Dass Augmented-Reality-Anwendungen in der Fertigung zunehmend gebräuchlich werden, ist hinlänglich bekannt. Eine brandaktuelle Analyse eines renommierten Marktforschungsinstituts prognostiziert eine jährliche Verdopplung der globalen Verkaufszahlen bis mindestens 2025 und stellt in Aussicht, dass Smart Glasses umständlich zu handhabende Geräte wie Tablets aus den Produktionsstätten langfristig verdrängen. Dem VDMA IT-Report 2018-2020 zufolge setzt in Deutschland derzeit jedes fünfte Maschinenbau-Unternehmen Augmented- oder Virtual-Reality-Lösungen ein und schon übernächstes Jahr soll es jedes zweite sein.
Dabei brillieren AR-Funktionen in einem verwandten Bereich besonders stark, nämlich dort, wo es auf Mobilität wirklich ankommt: in der Montage, Wartung und Reparatur. Hier sind die Einsatzorte der TechnikerInnen räumlich oft weit voneinander entfernt. Erst einmal angekommen, sehen sich allgemein ausgebildete Servicekräfte dann bisweilen mit unerwarteten Problemen konfrontiert, für deren Lösung Expertenwissen vonnöten ist. Ausgerüstet mit AR-Technologie erhalten sie jedoch die Möglichkeit, sich aus der Ferne Schritt für Schritt von Spezialisten anleiten zu lassen. Dieser Remote Support kann vom Schreibtisch aus genau mitverfolgen, was der Techniker vor Ort sieht und gegebenenfalls sogar virtuelle Markierungen auf dessen Sichtfeld projizieren.
Wie die New York Times kürzlich berichtete, profitiert von dieser Anwendung unter anderem die ZF Friedrichshafen AG. Früher flogen im Ernstfall Spezialisten aus Deutschland zur Anlage in South Carolina.
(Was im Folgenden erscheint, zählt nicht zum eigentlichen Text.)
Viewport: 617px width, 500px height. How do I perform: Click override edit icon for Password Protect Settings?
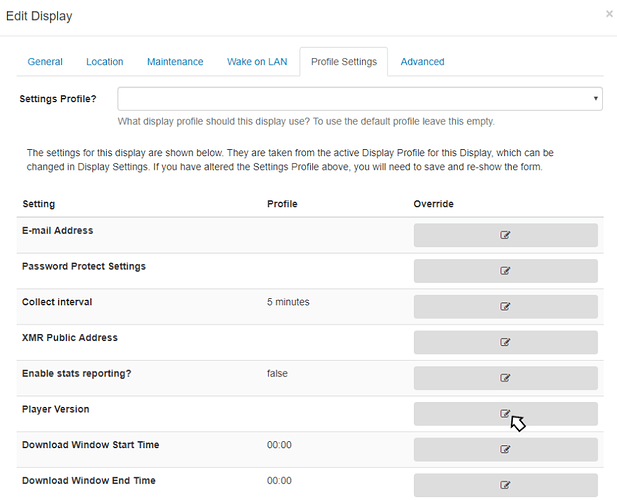tap(505, 271)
Heute assistieren sie dem dortigen Personal per Smart Glasses, ohne einen Fuß vor die Tür zu setzen. Thyssenkrupp unterdessen hat die Datenbrille so tief in sein Leistungsmodell integriert, dass das Unternehmen eine Zeitersparnis von drei Vierteln bei Installationen und Reparaturen von Aufzügen vermelden kann.
Insgesamt sieht es danach aus, als sei gerade die AR-Technologie bestens dazu geeignet, eines der größten Digitalisierungsversprechen wahr werden zu lassen: das “Upgrading” von Arbeitskraft beziehungsweise die Aufwertung von Qualifikationen (für eine konzise Begriffserklärung zum “Upgrading” empfehlen wir diese Publikation der Friedrich-Ebert-Stiftung, S. 14). Durch Vernetzung und digitale Abrufbarkeit lässt sich Expertenwissen schnell und “on the job” übertragen. Qualifikationswege werden kürzer und mühsame Aufgaben sind leichter zu bewältigen. Indem mit AR ausgestattete ArbeiterInnen von zeitaufwändiger Fehlersuche und Informationsbeschaffung entlastet werden, können sie ihre Tätigkeiten durch neue Aufgabenfelder aufwerten.